選挙法の改定が低い水位に留まると、単純多数制小選区制が支配的制度として残る。そのような制度はデュベルジェ(M. Duverger)が明らかにしたように両党制を強化する。大統領制もまた、本質的に陣営の両分化を促進する。去る総選挙と大統領選挙は87年体制を通じて存在してきた撹乱要因(金大中、金泳三(キム・ヨンサム)、金鐘泌(キム・ゾンピル)のようなカリスマ的政治家、地域主義、第3候補など)が除去され、そのような両分化が著しく貫かれる様相を呈した。選挙法の変動がなければ、この傾向はより強く貫かれるだろう。

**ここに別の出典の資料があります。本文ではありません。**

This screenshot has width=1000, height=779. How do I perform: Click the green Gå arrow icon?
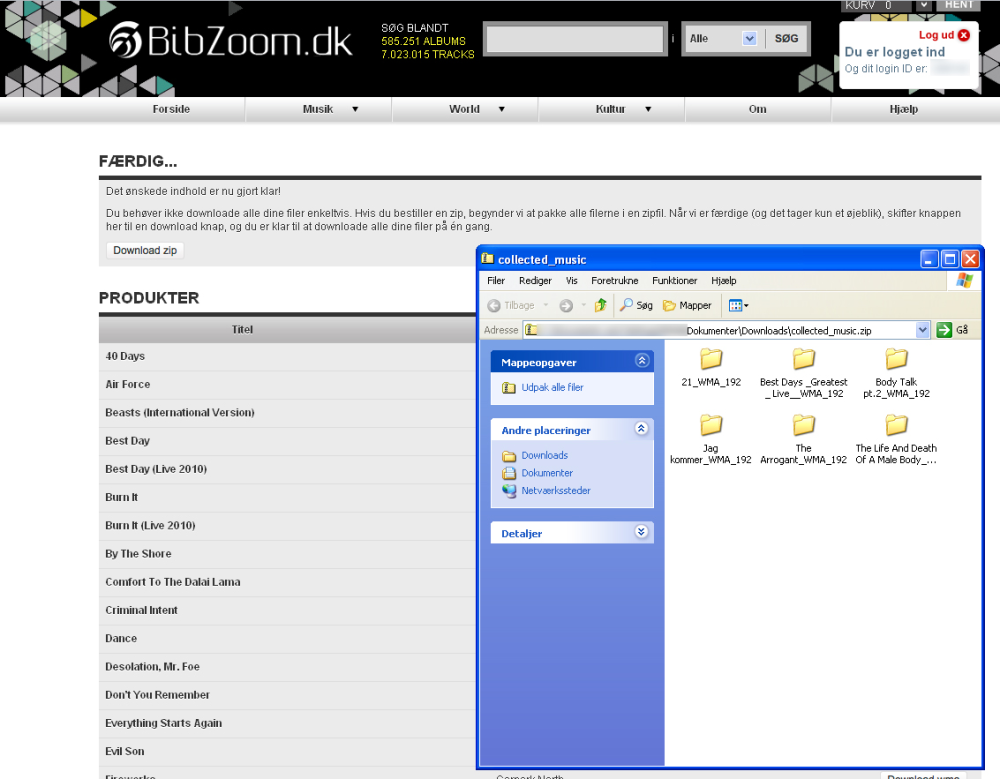(x=944, y=330)
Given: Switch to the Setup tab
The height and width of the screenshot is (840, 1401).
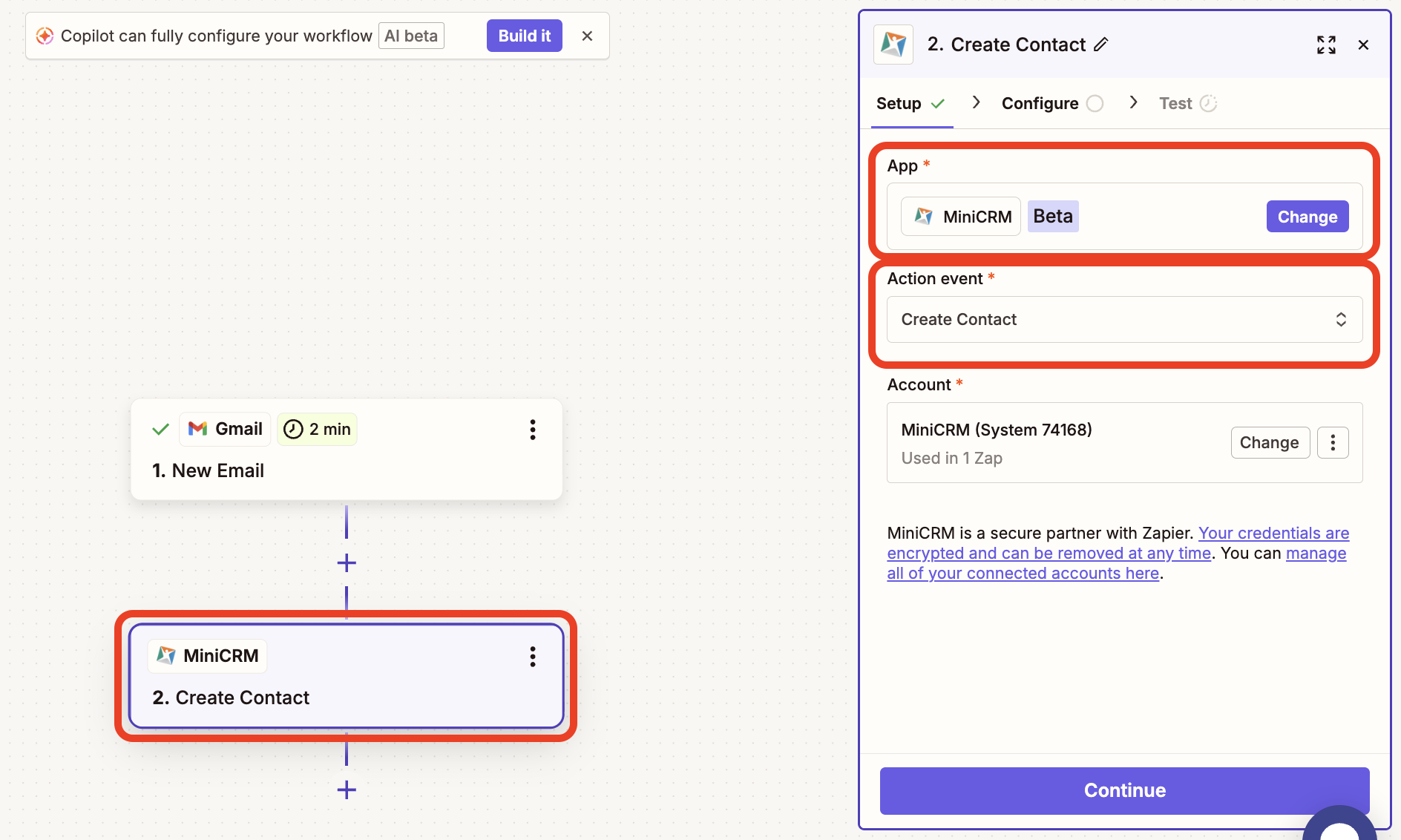Looking at the screenshot, I should (x=899, y=103).

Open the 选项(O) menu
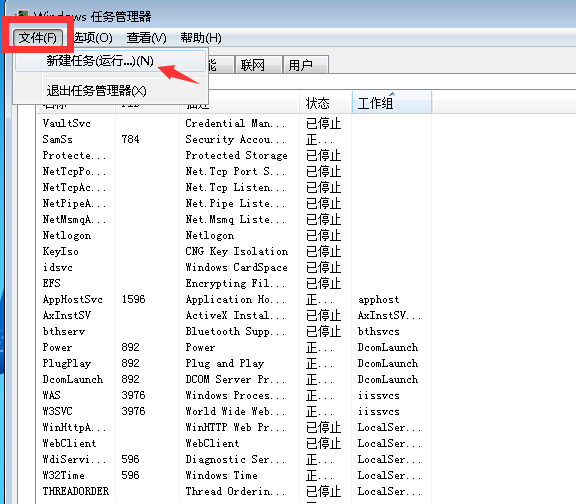[93, 37]
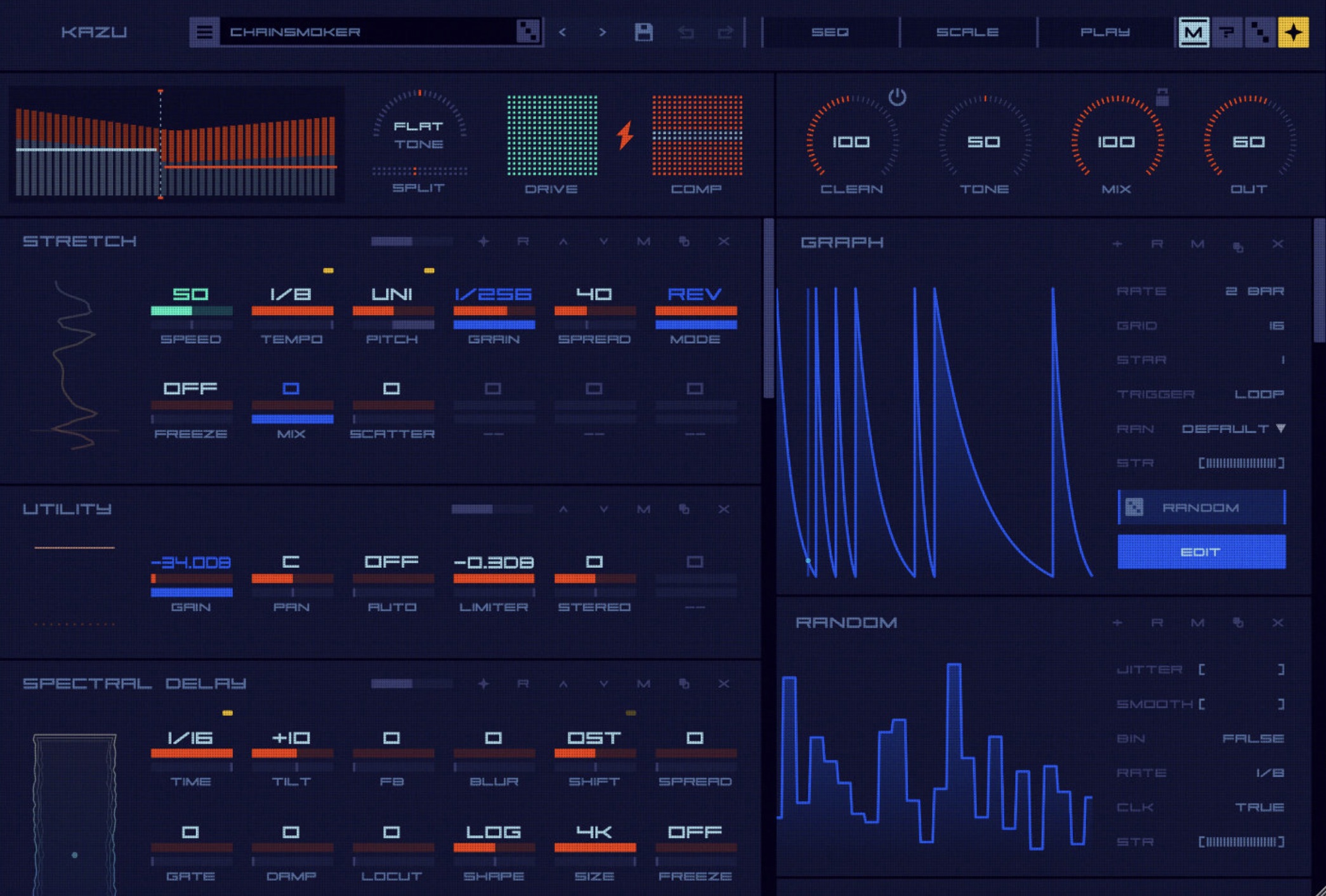1326x896 pixels.
Task: Toggle the Mix lock icon
Action: (x=1162, y=96)
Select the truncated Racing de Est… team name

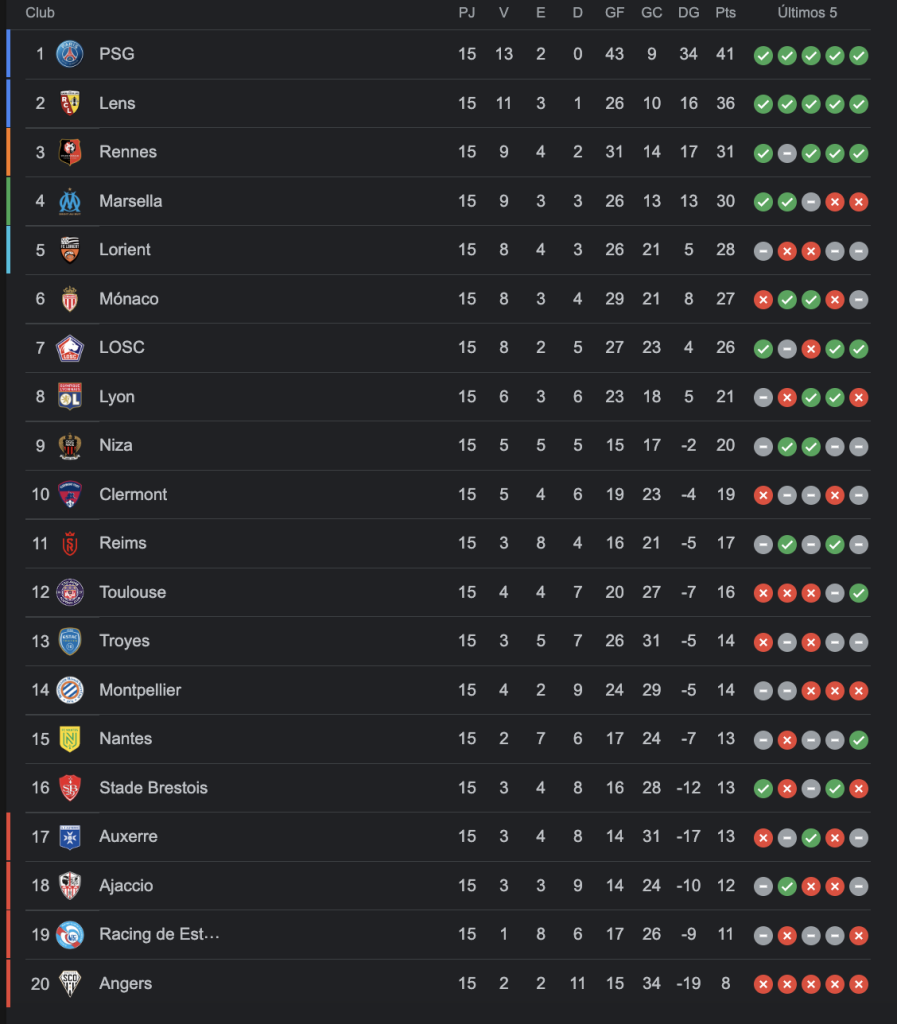[159, 935]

次の総選挙で2.5政党体制が樹立されないならば、進歩政党らはこのような客観的圧迫が容易く避けられない。それに民主派内部の三つの分派である自由派、平等派、自主派の理念的・政策的収斂もまた、非常に高まっていて、進歩政党の名望家の利益や運動政治の習俗の持続以外には独自路線を守り続ける根拠が薄弱となるだろう。ある意味で彼らは自分たちが望む2.5党、あるいは3党体制、またはより進んで現在の第1野党を代置する両党体制に至るためにも、単一政党への結集という経路から顔を背けることができないだろう。その方向へ足を踏み出すためには、今より政策とビジョンの合意水準をより高めるべきであり、そのためには民主、民衆、民族という議題間の相互連関をより緊密にする中道的道を模索することが必要であろう。より重要な問題は政党間の格差を克服することであるが、そうするために必要なことは強者が既得権を譲ることと弱者の大胆さであろう。この程度の献身と転換の大きな試みがなければ、われわれに残ったことは徐々に死んでいく道しかないだろう。